Surgical studies add further support. A meta-analysis of patients undergoing hip and knee replacement found that vitamin C supplementation reduced pain scores in the first 24 hours after surgery and lowered the need for pain medication on the first postoperative day. One trial reported that the incidence of a chronic pain condition called complex regional pain syndrome dropped from 12.2% to 3.9% in the vitamin C group. Another found significantly less joint stiffness (arthrofibrosis) after knee surgery among patients who received supplementation. Postoperative nausea was also lower in the vitamin C group in at least one trial.
How Much You Need
The recommended daily allowance for vitamin C is 90 mg for adult men and 75 mg for adult women. People who smoke need an additional 35 mg per day because smoking accelerates vitamin C depletion. Pregnant women need 85 mg, and breastfeeding women need 120 mg.
These are baseline amounts for general health, not healing doses. Clinical settings use considerably more. The doses studied in wound healing trials are typically several hundred milligrams to a few grams daily. For context, a single orange contains about 70 mg of vitamin C, so meeting even the baseline RDA requires consistent fruit and vegetable intake.

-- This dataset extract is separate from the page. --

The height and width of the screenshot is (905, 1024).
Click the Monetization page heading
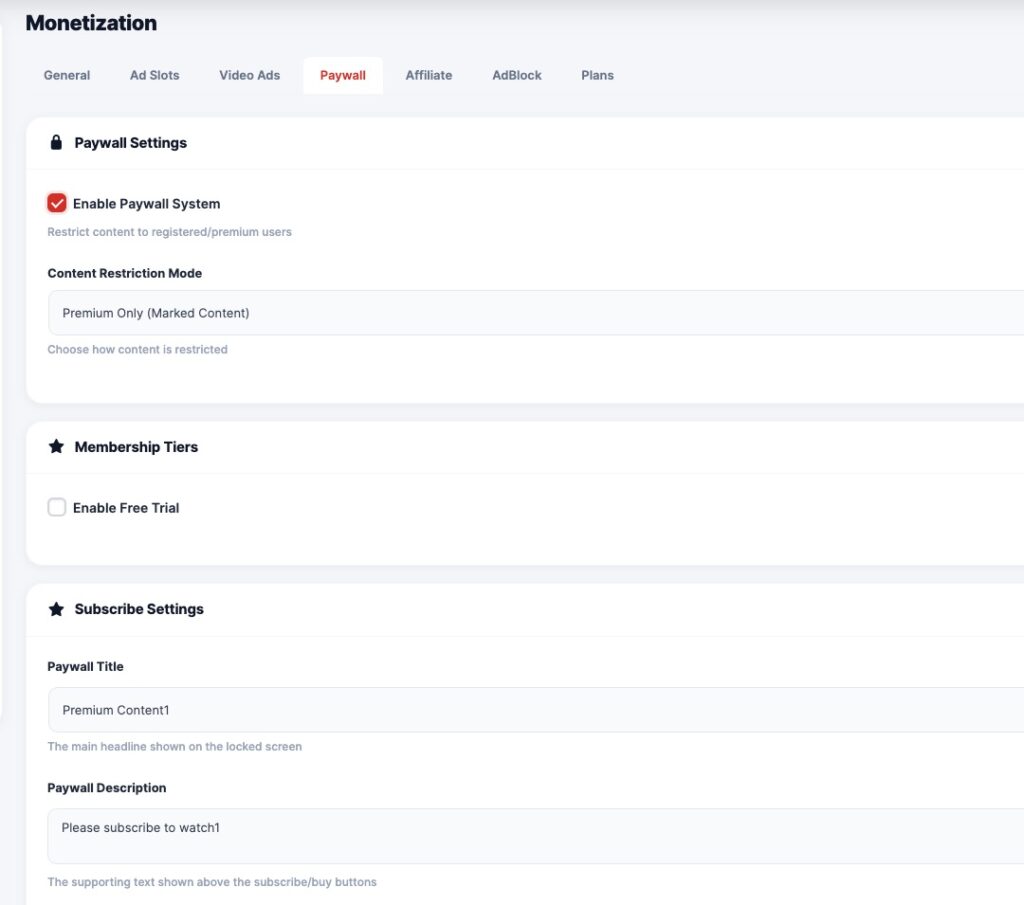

Most people with a reasonably varied diet are not overtly deficient, but subclinical deficiency (levels low enough to impair healing without causing obvious scurvy symptoms) is more common than you might expect, particularly in older adults, smokers, and people with chronic illness. If you’re recovering from surgery or dealing with a wound that’s slow to close, your vitamin C needs are elevated because the wound site is consuming it rapidly.

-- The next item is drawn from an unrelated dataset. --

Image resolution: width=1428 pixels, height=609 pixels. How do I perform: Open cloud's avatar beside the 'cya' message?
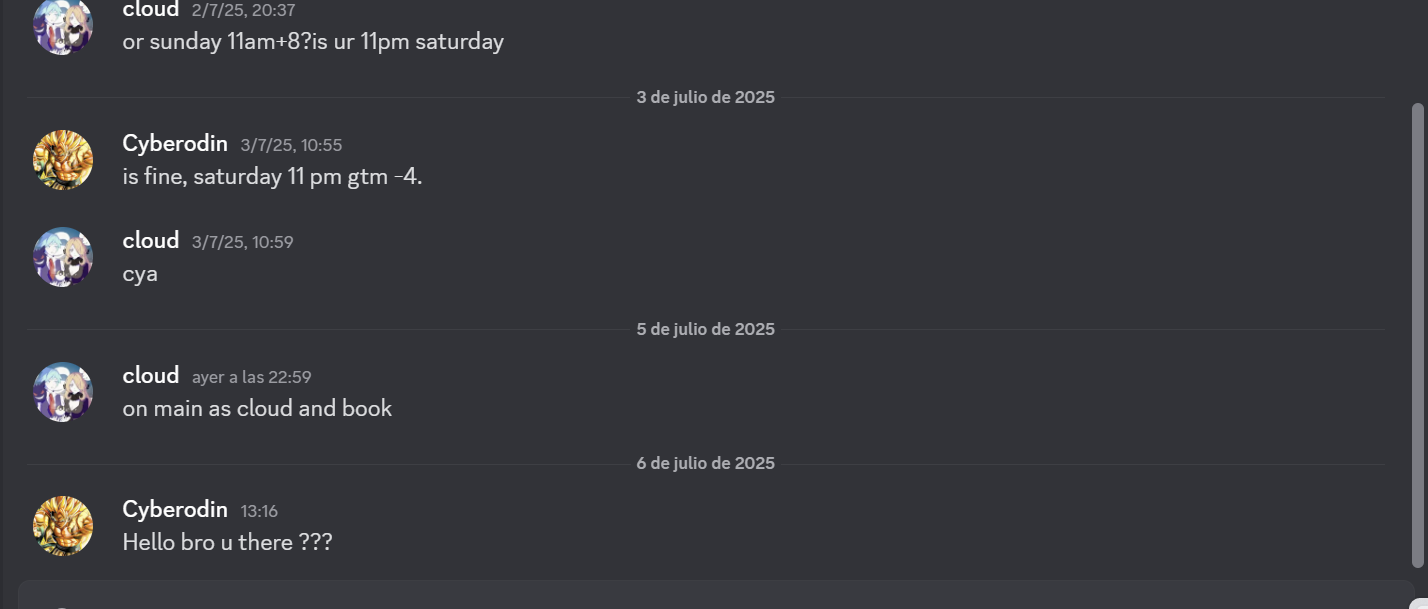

Oral vs. Topical Vitamin C
Because the deeper layers of skin get their nutrients from the bloodstream rather than from the surface, oral intake or dietary sources are generally the most reliable way to support healing. The outer layer of skin acts as a waterproof barrier that blocks most water-soluble molecules, including vitamin C, from penetrating effectively. The dermal layer where collagen production and wound repair actually happen is best reached through internal delivery.
That said, topical vitamin C is not useless. One study found that vitamin C in a silicone-based gel significantly reduced permanent scar formation. Topical formulations combined with vitamin E have also shown protection against UV-related skin damage. The catch is that if your skin’s vitamin C levels are already adequate, topical application may not add anything. One study found no absorption of topically applied vitamin C when skin status was already optimal. For healing purposes, making sure your dietary intake is sufficient matters more than what you put on the surface.
Why Deficiency Hits Healing So Hard
Your body cannot store large reserves of vitamin C. It’s water-soluble, meaning excess is excreted rather than banked. This makes consistent intake important, especially during recovery. After an injury or surgery, your body’s demand spikes while circulating levels drop. If intake doesn’t keep up, the healing cascade slows at multiple points simultaneously: collagen production weakens, inflammation lingers longer than it should, new blood vessel formation lags, and the antioxidant protection that shields newly forming tissue from damage diminishes.
The proliferative phase of healing, when your body is actively closing the wound and laying down new tissue, depends heavily on fibroblasts, the cells that manufacture collagen. These cells are vulnerable to oxidative damage from the reactive molecules generated during inflammation. Vitamin C neutralizes those molecules, protecting the very cells doing the repair work. When vitamin C runs low, fibroblasts face a double problem: they can’t make proper collagen, and they’re under increased oxidative stress while trying.